Carbonic anhydrase hybrid nanoflowers: From facile synthesis to their therapeutic prospects; the known, the unknown and the future

Abstract

Carbonic anhydrase (CA) (EC 4.2.1.1) is a ubiquitous enzyme present in nearly all life forms. This metal hydroxide nucleophilic enzyme contains distinctive active site architecture half of it is hydrophobic and the other half is hydrophilic. CA is encoded by a gene families of eight homologs, all of which shows considerable variation in their subcellular localization, tissue distribution, and catalytic activities. The high catalytic rate, relative stability, simple method of expression and purification, and extensive physiological importance have made it an ideal candidate to be incorporated into various applications in biotechnology. However, the poor durability and operational stability of CA still limit its real-time applications. Recently, a class of flower-like, effectively oriented, and robust-structured materials, organic–inorganic hybrid nanoflowers (HNFs), has taken significant attention in the medical field owing to their eccentric structure and multifunctional characteristics. Likewise, heaps of progress in exploring the depths of this field have been made shortly. Thus, the synthesis of CA inorganic hybrid structures at the nanoscale with relatively high efficiency, catalytic, and stabilizing ability compared to free enzymes can have a bright future in various therapeutic prospects.

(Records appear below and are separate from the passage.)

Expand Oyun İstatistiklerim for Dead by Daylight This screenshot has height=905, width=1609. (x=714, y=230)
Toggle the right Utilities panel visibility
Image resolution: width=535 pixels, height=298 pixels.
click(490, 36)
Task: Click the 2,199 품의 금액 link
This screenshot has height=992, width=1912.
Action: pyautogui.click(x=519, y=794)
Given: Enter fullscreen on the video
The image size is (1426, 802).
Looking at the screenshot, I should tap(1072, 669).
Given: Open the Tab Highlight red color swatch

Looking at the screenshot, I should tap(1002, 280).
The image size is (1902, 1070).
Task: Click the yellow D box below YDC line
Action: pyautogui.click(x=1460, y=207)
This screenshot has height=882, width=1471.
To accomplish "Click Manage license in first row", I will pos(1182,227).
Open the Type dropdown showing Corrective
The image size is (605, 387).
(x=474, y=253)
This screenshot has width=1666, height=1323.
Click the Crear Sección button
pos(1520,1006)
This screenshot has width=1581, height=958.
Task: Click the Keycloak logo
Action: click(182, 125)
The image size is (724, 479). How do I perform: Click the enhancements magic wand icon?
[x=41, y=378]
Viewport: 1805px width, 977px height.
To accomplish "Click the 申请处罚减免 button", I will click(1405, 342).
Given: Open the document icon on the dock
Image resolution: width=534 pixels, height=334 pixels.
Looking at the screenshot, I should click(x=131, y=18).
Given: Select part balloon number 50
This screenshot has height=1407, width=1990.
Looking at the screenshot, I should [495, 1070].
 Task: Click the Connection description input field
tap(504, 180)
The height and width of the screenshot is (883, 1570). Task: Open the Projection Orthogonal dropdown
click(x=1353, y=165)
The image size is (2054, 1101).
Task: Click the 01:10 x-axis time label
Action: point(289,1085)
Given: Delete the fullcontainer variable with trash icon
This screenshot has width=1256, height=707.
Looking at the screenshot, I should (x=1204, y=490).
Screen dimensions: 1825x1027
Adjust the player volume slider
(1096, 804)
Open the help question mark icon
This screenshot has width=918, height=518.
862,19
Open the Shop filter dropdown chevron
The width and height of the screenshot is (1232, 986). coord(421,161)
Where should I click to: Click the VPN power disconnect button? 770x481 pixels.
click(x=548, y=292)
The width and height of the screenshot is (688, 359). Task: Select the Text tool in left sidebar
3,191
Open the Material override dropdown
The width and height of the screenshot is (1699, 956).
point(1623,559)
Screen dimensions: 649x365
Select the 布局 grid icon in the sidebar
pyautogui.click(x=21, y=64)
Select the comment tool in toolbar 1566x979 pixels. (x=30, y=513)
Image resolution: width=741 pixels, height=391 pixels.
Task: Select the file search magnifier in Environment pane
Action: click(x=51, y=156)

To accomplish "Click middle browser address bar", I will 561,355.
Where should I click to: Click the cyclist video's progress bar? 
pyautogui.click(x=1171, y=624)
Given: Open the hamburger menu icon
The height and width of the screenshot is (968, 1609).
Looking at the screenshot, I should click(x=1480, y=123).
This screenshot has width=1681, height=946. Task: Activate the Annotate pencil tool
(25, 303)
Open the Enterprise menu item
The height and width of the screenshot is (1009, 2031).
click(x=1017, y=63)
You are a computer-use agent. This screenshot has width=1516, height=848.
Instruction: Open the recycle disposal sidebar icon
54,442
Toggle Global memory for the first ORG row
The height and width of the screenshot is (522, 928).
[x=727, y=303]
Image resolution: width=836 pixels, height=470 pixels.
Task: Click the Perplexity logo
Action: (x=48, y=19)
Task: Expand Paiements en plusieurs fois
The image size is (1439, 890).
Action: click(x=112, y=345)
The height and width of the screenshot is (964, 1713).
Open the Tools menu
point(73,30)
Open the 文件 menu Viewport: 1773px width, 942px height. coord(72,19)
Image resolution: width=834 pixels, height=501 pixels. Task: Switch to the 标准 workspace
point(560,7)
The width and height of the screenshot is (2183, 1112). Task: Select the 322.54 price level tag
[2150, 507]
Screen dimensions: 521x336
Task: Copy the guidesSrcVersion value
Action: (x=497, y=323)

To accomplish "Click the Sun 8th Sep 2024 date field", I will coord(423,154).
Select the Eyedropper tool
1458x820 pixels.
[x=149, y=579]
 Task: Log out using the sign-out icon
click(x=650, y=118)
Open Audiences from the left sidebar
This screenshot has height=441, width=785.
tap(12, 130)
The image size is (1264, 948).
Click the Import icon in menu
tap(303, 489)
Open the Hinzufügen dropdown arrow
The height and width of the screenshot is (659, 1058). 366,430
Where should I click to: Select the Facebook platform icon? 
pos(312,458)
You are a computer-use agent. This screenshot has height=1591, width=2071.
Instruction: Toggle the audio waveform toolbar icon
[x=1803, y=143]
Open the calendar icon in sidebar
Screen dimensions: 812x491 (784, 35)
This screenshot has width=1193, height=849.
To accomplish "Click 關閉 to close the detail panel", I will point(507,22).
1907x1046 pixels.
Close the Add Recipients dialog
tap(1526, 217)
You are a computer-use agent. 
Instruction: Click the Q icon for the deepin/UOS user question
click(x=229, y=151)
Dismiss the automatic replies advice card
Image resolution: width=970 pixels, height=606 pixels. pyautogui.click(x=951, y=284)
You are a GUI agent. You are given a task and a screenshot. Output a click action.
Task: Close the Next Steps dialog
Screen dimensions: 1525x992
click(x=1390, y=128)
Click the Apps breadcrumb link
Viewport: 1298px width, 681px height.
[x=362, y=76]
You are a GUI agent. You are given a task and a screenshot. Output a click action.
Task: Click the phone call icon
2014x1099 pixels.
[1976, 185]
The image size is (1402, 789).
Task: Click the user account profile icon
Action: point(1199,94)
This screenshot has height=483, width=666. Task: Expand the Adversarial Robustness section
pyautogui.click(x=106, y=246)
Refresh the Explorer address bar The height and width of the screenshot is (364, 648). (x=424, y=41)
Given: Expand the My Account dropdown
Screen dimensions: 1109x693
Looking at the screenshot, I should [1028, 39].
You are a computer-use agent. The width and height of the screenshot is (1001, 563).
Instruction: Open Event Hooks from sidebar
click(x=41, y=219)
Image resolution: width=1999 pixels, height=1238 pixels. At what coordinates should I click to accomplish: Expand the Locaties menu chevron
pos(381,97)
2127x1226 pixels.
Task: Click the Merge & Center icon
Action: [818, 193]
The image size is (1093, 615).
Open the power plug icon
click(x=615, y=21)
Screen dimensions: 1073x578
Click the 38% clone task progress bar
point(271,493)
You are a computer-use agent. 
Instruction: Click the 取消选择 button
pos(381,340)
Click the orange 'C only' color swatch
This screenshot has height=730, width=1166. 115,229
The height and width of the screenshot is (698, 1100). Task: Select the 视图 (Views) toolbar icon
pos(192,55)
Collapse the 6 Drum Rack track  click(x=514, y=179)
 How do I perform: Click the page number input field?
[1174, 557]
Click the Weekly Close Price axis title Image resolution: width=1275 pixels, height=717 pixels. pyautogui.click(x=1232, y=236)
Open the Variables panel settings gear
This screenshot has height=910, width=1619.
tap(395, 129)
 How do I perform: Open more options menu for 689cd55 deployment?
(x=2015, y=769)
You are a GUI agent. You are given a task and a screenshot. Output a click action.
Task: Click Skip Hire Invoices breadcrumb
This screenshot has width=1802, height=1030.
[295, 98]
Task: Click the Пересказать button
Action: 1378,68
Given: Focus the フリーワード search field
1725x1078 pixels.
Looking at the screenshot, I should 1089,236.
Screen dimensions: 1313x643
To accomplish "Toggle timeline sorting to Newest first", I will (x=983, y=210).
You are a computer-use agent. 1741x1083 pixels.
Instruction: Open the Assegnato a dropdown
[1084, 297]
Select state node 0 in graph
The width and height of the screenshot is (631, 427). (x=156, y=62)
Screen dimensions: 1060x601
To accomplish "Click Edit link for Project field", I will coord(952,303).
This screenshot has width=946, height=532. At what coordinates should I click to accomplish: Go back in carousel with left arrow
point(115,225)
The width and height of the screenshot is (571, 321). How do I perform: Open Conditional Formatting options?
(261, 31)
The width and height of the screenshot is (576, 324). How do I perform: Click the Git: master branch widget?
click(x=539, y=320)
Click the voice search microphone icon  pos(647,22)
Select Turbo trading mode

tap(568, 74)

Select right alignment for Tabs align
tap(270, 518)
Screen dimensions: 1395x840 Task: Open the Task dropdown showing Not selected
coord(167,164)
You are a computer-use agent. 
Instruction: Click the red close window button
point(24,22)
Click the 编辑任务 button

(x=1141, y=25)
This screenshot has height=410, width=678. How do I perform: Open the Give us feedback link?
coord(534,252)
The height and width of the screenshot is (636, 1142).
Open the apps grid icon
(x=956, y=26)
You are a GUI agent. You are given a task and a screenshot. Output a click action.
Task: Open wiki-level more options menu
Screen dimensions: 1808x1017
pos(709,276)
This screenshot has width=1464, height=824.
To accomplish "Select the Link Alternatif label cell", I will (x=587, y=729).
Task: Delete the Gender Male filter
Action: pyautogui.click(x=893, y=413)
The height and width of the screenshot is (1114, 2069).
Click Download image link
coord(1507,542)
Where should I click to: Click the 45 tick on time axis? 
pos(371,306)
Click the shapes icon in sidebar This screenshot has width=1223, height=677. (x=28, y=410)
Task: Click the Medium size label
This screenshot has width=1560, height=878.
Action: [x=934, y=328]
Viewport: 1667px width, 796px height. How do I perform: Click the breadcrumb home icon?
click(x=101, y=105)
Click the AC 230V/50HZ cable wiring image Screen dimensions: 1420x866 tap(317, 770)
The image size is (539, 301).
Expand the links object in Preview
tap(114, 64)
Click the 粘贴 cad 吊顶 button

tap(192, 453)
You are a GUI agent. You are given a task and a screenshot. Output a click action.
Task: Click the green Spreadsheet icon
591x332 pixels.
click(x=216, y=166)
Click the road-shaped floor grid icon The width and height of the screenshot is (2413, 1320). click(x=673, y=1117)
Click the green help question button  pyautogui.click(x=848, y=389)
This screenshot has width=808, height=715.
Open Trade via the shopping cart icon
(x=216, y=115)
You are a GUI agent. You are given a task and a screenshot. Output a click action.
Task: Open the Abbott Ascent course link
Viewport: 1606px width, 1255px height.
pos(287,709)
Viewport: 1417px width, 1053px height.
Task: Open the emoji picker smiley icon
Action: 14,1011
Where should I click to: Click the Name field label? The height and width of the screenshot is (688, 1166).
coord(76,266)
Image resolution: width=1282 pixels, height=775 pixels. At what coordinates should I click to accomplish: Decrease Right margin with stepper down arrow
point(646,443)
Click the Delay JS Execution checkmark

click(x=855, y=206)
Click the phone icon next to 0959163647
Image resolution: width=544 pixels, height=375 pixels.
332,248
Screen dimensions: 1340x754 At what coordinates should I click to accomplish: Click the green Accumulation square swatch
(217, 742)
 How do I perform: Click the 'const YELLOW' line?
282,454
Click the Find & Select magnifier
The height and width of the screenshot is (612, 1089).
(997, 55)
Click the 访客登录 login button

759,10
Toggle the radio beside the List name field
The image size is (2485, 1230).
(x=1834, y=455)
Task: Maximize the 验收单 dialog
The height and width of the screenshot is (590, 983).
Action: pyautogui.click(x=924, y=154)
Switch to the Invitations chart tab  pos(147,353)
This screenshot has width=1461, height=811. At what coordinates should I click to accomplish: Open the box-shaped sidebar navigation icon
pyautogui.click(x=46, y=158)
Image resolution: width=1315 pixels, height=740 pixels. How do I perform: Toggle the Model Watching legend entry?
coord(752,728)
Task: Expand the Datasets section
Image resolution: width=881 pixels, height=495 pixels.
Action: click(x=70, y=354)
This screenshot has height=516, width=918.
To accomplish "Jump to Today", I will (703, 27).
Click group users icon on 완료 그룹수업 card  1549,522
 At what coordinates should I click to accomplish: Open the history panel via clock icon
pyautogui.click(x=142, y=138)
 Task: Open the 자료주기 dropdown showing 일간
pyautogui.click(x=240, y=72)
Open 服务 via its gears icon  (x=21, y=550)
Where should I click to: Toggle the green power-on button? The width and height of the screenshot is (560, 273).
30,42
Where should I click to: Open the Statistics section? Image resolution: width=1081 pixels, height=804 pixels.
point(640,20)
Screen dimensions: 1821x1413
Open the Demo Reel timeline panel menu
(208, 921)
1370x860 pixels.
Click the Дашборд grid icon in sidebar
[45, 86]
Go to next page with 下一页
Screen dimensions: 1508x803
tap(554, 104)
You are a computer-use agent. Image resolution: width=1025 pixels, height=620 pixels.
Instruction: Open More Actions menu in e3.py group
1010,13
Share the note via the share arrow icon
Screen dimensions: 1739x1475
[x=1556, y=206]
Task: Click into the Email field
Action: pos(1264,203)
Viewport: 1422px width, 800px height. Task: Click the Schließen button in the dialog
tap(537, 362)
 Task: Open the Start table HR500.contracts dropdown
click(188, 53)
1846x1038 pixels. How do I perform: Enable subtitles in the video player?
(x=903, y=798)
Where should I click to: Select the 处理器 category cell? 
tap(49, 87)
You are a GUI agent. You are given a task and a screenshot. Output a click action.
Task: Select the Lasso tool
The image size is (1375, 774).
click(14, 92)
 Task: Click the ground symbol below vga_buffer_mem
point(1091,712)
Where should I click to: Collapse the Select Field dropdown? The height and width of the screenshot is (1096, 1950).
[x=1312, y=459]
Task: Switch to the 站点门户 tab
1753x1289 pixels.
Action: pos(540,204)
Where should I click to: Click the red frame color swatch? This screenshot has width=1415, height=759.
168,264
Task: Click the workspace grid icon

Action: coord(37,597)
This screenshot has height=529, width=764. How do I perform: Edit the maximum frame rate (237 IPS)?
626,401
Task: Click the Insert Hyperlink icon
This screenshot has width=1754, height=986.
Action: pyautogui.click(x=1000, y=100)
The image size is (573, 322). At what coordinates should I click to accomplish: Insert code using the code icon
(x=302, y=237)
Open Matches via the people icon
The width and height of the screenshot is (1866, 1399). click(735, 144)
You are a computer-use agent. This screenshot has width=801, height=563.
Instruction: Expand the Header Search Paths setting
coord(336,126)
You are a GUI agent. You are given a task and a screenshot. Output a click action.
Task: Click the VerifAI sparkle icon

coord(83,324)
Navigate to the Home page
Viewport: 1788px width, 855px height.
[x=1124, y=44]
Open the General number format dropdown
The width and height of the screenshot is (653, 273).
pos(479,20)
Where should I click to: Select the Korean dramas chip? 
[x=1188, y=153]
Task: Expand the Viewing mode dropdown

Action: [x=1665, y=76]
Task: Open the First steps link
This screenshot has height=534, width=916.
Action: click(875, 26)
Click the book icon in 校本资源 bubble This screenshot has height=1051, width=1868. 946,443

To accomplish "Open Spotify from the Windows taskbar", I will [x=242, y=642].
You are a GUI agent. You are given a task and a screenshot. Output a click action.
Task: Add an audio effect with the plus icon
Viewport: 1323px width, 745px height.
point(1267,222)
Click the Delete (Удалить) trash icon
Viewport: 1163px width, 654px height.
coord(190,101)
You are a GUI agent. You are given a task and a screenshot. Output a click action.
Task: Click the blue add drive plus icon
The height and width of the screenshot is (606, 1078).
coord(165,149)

This review highlights the structural and physicochemical features of CA, recently cited protocols for CA activity analysis, and the recent nanobiotechnology hike of constructing carbonic anhydrase (CA)-loaded immobilized structures for different prospects ranging from biosensing-based applications to their CO2 sequestration activities. Furthermore, existing challenges and future directions are also presented.